The West is settled. There is no more free land. The range is closed. It is time to dig in,Tweet ThisDigging in is also a way for our family saga to endure and be known by our descendants. Today, in the here and now, we must live like ancestors because ancestors we shall be. Let our descendants know where we lived and died, and let them know where we are buried. Eduard Habsburg told me the most important place is where you will be buried. Let your ancestors know those places. My mother travels every year through northern Missouri into Iowa and back decorating the graves of our Luman ancestors, five generations back. Let your descendants know their ancestors’ graves, that is to say, let them know your graves, and let them honor and decorate.
This is not about ego. It is about continuing the saga. You are a main character but for a few decades, and then you deserve to live as the family credits roll. There is a compact between and among generations that is passed hand to hand, heart to heart. Woe to those who break it by doing something as stupid and selfish as retiring to Florida.

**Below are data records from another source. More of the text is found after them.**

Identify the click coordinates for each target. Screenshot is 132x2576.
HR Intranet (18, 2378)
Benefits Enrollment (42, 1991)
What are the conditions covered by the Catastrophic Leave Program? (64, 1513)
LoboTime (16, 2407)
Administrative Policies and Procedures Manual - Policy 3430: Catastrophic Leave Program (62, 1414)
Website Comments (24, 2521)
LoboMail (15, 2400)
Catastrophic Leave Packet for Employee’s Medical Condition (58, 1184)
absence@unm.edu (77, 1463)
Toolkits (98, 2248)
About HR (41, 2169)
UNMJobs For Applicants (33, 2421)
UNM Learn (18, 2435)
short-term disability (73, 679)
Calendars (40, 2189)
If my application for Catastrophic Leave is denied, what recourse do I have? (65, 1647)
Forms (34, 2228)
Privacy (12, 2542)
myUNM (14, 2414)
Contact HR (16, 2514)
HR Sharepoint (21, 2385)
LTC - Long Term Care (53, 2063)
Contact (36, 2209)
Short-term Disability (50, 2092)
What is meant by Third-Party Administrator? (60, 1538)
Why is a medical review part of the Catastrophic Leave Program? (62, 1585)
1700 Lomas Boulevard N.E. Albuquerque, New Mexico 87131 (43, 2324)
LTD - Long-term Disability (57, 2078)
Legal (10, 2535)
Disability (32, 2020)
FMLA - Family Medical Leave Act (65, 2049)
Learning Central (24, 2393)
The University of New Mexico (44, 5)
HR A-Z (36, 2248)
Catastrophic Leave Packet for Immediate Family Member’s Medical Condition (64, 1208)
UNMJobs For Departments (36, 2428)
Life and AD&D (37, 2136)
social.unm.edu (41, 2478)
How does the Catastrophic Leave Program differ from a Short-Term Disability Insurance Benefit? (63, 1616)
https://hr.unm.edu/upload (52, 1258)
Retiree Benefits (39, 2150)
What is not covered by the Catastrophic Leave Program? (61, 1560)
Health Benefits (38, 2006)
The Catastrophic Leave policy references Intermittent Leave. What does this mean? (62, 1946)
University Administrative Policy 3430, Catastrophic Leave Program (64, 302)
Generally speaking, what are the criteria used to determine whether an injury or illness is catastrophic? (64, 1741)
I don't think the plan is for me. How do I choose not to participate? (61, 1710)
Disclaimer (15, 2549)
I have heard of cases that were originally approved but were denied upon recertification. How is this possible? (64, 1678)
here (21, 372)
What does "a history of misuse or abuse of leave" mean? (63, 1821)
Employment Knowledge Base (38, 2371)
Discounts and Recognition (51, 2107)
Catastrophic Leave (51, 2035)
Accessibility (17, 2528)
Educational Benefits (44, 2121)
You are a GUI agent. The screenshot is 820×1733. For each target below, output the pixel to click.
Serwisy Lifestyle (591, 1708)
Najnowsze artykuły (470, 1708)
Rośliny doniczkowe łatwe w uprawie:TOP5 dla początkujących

There is a community here in Northern Virginia from which I am never leaving and to which I pray my children will become rooted. I call it the Great Northern Virginia Catholic Clan: dozens of mission-oriented families, vibrant parishes, orthodox schools. Our families are intermarrying. Across the Potomac River, there is the Great Maryland Catholic Clan. There is one in Dallas, and St. Louis, Cincinnati, Steubenville. I hear there is even one in Birmingham, Alabama. Connect all these together and others like them and we have a Great National Tribe—yes, we are a tribe—of faithful families. Our descendants must know these particular places where multi-generational families live together, sunk deep into these cities, these counties, and into the land of memory.
And above all, continue your family story, yeah unto the sixth generation. Let them know in 2525 that you were here and that you inherited something beautiful, you held this compact for a little while and then passed it on to them. Your family saga is just as important as the Habsburg’s.
Children: go away to college but come home. Parents: do not retire to Florida. All of you, stay. Stay.